Convert every line of the data below into a JSON list of strings, with one string per line and no blank lines.

### Source data
########################################
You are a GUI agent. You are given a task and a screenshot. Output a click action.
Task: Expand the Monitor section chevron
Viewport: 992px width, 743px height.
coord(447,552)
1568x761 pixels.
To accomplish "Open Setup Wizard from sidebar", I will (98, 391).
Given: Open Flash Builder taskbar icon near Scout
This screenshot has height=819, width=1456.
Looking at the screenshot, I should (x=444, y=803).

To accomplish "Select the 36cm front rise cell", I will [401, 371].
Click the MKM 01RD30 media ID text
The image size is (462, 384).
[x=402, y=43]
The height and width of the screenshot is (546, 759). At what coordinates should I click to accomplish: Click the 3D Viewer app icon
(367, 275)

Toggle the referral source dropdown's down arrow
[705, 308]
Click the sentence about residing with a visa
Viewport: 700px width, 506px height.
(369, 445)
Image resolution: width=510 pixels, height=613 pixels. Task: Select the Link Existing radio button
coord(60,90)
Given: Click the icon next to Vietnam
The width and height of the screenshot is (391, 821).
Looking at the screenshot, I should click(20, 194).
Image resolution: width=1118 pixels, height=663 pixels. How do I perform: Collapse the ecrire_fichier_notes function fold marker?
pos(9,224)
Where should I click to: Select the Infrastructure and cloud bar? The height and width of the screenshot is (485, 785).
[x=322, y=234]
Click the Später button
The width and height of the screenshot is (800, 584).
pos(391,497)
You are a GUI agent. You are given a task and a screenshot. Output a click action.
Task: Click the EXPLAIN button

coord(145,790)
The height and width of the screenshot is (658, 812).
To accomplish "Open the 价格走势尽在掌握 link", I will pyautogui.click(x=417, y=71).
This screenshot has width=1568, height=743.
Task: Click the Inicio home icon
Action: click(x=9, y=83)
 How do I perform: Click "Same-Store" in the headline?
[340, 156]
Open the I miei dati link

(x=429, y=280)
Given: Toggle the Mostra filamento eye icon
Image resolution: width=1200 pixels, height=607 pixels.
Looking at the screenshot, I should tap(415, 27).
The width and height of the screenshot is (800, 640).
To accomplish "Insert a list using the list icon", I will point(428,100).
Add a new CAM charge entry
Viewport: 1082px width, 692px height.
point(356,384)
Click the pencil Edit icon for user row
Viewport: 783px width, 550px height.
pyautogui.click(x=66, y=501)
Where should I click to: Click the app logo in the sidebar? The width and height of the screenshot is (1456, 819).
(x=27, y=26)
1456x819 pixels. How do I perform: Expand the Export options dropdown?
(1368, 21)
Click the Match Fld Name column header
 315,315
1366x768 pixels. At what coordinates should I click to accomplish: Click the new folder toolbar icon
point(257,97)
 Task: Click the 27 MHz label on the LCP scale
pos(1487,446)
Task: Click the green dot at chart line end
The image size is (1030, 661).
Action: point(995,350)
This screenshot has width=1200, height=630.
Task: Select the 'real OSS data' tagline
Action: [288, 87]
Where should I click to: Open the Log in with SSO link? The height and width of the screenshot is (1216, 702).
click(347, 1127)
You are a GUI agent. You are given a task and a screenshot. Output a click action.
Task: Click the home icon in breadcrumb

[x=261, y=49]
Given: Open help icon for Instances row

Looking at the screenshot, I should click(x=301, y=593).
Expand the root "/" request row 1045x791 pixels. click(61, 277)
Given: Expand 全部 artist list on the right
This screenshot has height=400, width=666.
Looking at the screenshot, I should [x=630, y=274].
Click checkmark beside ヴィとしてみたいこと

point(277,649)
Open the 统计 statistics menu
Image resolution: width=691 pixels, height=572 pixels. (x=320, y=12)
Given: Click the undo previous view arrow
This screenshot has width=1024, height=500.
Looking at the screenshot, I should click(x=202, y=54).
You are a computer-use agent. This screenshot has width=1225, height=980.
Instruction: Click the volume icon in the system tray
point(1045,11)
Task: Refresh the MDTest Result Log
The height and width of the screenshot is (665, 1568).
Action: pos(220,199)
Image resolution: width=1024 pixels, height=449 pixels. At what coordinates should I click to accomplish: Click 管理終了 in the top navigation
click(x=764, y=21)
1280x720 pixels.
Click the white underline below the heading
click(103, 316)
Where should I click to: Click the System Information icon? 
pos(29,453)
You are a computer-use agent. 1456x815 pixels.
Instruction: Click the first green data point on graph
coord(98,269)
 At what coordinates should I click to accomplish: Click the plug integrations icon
########################################
### Result for this exercise
[
  "You are a GUI agent. You are given a task and a screenshot. Output a click action.",
  "Task: Expand the Monitor section chevron",
  "Viewport: 992px width, 743px height.",
  "coord(447,552)",
  "1568x761 pixels.",
  "To accomplish \"Open Setup Wizard from sidebar\", I will (98, 391).",
  "Given: Open Flash Builder taskbar icon near Scout",
  "This screenshot has height=819, width=1456.",
  "Looking at the screenshot, I should (x=444, y=803).",
  "To accomplish \"Select the 36cm front rise cell\", I will [401, 371].",
  "Click the MKM 01RD30 media ID text",
  "The image size is (462, 384).",
  "[x=402, y=43]",
  "The height and width of the screenshot is (546, 759). At what coordinates should I click to accomplish: Click the 3D Viewer app icon",
  "(367, 275)",
  "Toggle the referral source dropdown's down arrow",
  "[705, 308]",
  "Click the sentence about residing with a visa",
  "Viewport: 700px width, 506px height.",
  "(369, 445)",
  "Image resolution: width=510 pixels, height=613 pixels. Task: Select the Link Existing radio button",
  "coord(60,90)",
  "Given: Click the icon next to Vietnam",
  "The width and height of the screenshot is (391, 821).",
  "Looking at the screenshot, I should click(20, 194).",
  "Image resolution: width=1118 pixels, height=663 pixels. How do I perform: Collapse the ecrire_fichier_notes function fold marker?",
  "pos(9,224)",
  "Where should I click to: Select the Infrastructure and cloud bar? The height and width of the screenshot is (485, 785).",
  "[x=322, y=234]",
  "Click the Später button",
  "The width and height of the screenshot is (800, 584).",
  "pos(391,497)",
  "You are a GUI agent. You are given a task and a screenshot. Output a click action.",
  "Task: Click the EXPLAIN button",
  "coord(145,790)",
  "The height and width of the screenshot is (658, 812).",
  "To accomplish \"Open the 价格走势尽在掌握 link\", I will pyautogui.click(x=417, y=71).",
  "This screenshot has width=1568, height=743.",
  "Task: Click the Inicio home icon",
  "Action: click(x=9, y=83)",
  " How do I perform: Click \"Same-Store\" in the headline?",
  "[340, 156]",
  "Open the I miei dati link",
  "(x=429, y=280)",
  "Given: Toggle the Mostra filamento eye icon",
  "Image resolution: width=1200 pixels, height=607 pixels.",
  "Looking at the screenshot, I should tap(415, 27).",
  "The width and height of the screenshot is (800, 640).",
  "To accomplish \"Insert a list using the list icon\", I will point(428,100).",
  "Add a new CAM charge entry",
  "Viewport: 1082px width, 692px height.",
  "point(356,384)",
  "Click the pencil Edit icon for user row",
  "Viewport: 783px width, 550px height.",
  "pyautogui.click(x=66, y=501)",
  "Where should I click to: Click the app logo in the sidebar? The width and height of the screenshot is (1456, 819).",
  "(x=27, y=26)",
  "1456x819 pixels. How do I perform: Expand the Export options dropdown?",
  "(1368, 21)",
  "Click the Match Fld Name column header",
  " 315,315",
  "1366x768 pixels. At what coordinates should I click to accomplish: Click the new folder toolbar icon",
  "point(257,97)",
  " Task: Click the 27 MHz label on the LCP scale",
  "pos(1487,446)",
  "Task: Click the green dot at chart line end",
  "The image size is (1030, 661).",
  "Action: point(995,350)",
  "This screenshot has width=1200, height=630.",
  "Task: Select the 'real OSS data' tagline",
  "Action: [288, 87]",
  "Where should I click to: Open the Log in with SSO link? The height and width of the screenshot is (1216, 702).",
  "click(347, 1127)",
  "You are a GUI agent. You are given a task and a screenshot. Output a click action.",
  "Task: Click the home icon in breadcrumb",
  "[x=261, y=49]",
  "Given: Open help icon for Instances row",
  "Looking at the screenshot, I should click(x=301, y=593).",
  "Expand the root \"/\" request row 1045x791 pixels. click(61, 277)",
  "Given: Expand 全部 artist list on the right",
  "This screenshot has height=400, width=666.",
  "Looking at the screenshot, I should [x=630, y=274].",
  "Click checkmark beside ヴィとしてみたいこと",
  "point(277,649)",
  "Open the 统计 statistics menu",
  "Image resolution: width=691 pixels, height=572 pixels. (x=320, y=12)",
  "Given: Click the undo previous view arrow",
  "This screenshot has width=1024, height=500.",
  "Looking at the screenshot, I should click(x=202, y=54).",
  "You are a computer-use agent. This screenshot has width=1225, height=980.",
  "Instruction: Click the volume icon in the system tray",
  "point(1045,11)",
  "Task: Refresh the MDTest Result Log",
  "The height and width of the screenshot is (665, 1568).",
  "Action: pos(220,199)",
  "Image resolution: width=1024 pixels, height=449 pixels. At what coordinates should I click to accomplish: Click 管理終了 in the top navigation",
  "click(x=764, y=21)",
  "1280x720 pixels.",
  "Click the white underline below the heading",
  "click(103, 316)",
  "Where should I click to: Click the System Information icon? ",
  "pos(29,453)",
  "You are a computer-use agent. 1456x815 pixels.",
  "Instruction: Click the first green data point on graph",
  "coord(98,269)",
  " At what coordinates should I click to accomplish: Click the plug integrations icon"
]